Desde a saída dos hoje ex-ministros da Justiça, Sergio Moro, e da
Saúde, Luiz Henrique Mandetta, especula-se que Guedes seria o próximo
nome forte do ministério de Bolsonaro a deixar o governo. Como os dois
antigos colegas, o ministro da Economia alfinetou o presidente,
afirmando que o mandatário estaria sendo mal aconselhado e que poderia
caminhar para o impeachment ao não respeitar o Teto de Gastos.

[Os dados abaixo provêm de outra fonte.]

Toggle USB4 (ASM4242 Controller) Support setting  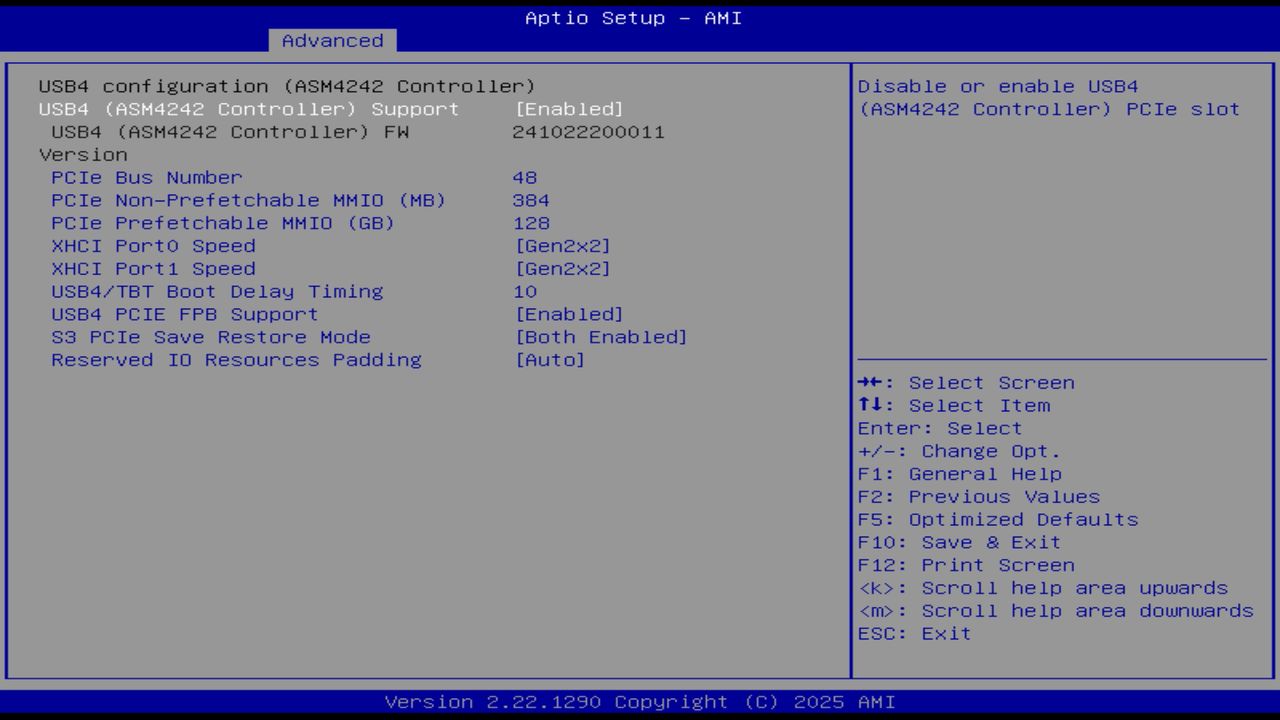click(x=246, y=109)
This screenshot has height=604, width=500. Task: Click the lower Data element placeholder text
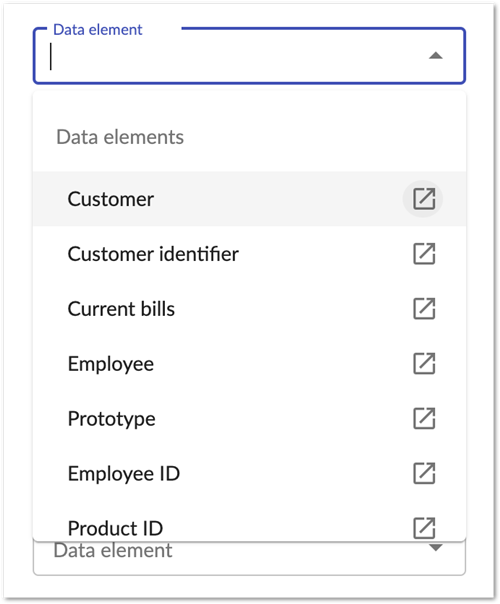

Em entrevista à Sputnik Brasil, o cientista político Guilherme
Carvalhido, professor da Universidade Veiga de Almeida no Rio de
Janeiro, concordou que Guedes está fragilizado há algum tempo, em um
processo que começou com a aproximação de Bolsonaro com o Centrão,
bancada com vários partidos e que conta com mais de 100 votos na Câmara
dos Deputados.
"Ele [Guedes] já vem se fragilizando por quê? Falando de uma maneira bem direta, boa parte dos políticos, sobretudo em um momento de crise, desejam e querem dinheiro, e o principal ponto de distribuição de dinheiro no Brasil é o governo federal. Logo, quando você faz acordos com os políticos no Congresso para distribuir dinheiro no sentido de emendas e processos que o governo tem direito, e você tem na figura do ministro Paulo Guedes, um sujeito com uma ideologia e uma forma de governar na qual o Teto de Gastos, o controle dos gastos é significativo, isso começa a colocar a força do ministro como mais enfraquecida", explicou.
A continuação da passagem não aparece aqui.